In March 2016 prison officer Adrian Ismay died from a heart attack 11 days after a bomb planted by dissident republicans exploded under his van.
Mr Beattie said many officers took a career decision to leave the Prison Service.
"I know there are people who join the Prison Service as a stepping service to the police service and I know that's a real issue and I know some of these people will have left because having arrived at the Prison Service the regime will not have suited them," he added.
"And there are some who leave because they do not feel valued because their pay and their conditions are not what you would expect.
"I am concerned, I think it always puts the Prison Service on the back foot. If you imagine a bucket with a hole in the bottom, if they are continuing to try and fill that bucket and the hole is getting bigger and bigger then they will get absolutely nowhere."
He added: "But that isn't to say that the Prison Service aren't trying to change, I just think they have such an uphill task."

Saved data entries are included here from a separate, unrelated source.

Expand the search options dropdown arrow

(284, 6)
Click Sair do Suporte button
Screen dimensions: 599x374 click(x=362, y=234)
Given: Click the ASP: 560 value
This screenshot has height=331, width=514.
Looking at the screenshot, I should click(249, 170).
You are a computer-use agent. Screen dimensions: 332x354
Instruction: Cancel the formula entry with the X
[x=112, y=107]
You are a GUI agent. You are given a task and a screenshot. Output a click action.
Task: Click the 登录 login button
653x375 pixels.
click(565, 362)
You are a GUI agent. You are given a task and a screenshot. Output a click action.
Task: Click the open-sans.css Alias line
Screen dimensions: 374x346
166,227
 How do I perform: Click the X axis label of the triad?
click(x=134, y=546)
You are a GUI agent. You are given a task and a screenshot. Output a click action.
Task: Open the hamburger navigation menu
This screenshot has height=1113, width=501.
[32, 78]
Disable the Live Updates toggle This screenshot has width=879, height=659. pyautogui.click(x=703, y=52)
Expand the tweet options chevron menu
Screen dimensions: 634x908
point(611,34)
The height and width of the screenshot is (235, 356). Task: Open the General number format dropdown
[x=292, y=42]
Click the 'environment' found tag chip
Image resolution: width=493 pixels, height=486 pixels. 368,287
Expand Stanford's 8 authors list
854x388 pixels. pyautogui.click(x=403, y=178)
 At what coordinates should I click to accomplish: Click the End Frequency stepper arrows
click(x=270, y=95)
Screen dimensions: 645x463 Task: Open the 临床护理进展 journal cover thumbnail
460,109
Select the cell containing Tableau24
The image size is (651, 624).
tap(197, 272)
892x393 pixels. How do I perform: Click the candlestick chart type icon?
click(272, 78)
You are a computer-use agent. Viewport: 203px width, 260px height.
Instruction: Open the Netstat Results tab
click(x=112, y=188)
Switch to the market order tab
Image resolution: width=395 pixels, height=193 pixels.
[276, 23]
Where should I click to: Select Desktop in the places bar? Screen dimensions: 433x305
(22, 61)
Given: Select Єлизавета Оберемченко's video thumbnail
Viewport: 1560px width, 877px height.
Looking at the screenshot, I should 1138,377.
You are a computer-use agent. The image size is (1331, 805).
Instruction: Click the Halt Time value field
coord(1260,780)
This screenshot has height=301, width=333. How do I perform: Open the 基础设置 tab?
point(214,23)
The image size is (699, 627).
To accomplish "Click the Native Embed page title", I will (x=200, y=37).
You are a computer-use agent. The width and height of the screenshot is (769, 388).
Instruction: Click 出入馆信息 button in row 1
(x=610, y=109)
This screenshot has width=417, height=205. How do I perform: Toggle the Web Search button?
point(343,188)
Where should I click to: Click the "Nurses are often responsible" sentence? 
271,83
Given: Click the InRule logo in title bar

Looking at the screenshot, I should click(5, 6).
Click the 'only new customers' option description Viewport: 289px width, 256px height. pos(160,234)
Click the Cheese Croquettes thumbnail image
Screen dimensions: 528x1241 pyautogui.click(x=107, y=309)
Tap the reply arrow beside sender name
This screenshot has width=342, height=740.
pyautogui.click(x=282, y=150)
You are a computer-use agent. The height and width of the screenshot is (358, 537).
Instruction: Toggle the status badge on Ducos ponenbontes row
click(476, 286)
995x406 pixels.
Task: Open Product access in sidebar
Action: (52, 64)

The Prison Service said: "People leave the Prison Service for a number of reasons, with the vast majority retiring.
"The Prison Service regularly recruits and launched a major recruitment drive earlier this year. While working in prisons can be challenging, new recruits undergo an extensive nine-week training course and all staff are supported through Staff Welfare, Inspire and the Police Rehabilitation and Retraining Trust.
"A number of applicants are at interview stage, with plans to bring in 120 new officers by the end of March, this is in addition to the 70 new staff appointed this year."